REQUIRED ACTION: At the line containing "Image resolution: width=365", begin retyping, and continue word for word until the records below run out.

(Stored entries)

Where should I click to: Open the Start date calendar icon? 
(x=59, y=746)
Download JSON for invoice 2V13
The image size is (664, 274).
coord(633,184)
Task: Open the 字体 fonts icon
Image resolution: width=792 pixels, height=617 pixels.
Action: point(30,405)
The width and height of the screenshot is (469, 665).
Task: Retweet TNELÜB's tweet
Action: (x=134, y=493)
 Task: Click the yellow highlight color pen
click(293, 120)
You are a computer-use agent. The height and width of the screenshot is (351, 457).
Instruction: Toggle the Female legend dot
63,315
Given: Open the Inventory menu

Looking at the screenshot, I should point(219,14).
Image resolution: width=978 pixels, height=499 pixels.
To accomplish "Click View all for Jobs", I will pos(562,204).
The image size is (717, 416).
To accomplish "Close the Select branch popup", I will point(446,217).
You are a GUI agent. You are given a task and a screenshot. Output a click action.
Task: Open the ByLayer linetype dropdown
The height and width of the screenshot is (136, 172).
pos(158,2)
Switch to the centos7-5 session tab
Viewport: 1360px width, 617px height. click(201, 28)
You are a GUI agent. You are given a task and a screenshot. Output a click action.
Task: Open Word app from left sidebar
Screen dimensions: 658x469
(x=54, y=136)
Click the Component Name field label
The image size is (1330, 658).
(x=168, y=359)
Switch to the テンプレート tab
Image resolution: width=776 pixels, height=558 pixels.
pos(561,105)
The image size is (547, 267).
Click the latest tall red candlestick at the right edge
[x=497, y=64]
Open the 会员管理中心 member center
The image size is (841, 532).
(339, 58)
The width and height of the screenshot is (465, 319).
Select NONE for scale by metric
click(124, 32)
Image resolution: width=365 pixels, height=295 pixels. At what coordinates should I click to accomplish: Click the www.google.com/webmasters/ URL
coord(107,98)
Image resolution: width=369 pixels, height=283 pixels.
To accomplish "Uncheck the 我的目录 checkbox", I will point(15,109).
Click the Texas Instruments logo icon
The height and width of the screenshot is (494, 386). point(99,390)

ANSWER SECTION:
Image resolution: width=365 pixels, height=295 pixels. At what coordinates should I click to accomplish: Click the www.google.com/webmasters/ URL
coord(107,98)
Image resolution: width=369 pixels, height=283 pixels.
To accomplish "Uncheck the 我的目录 checkbox", I will point(15,109).
Click the Texas Instruments logo icon
The height and width of the screenshot is (494, 386). point(99,390)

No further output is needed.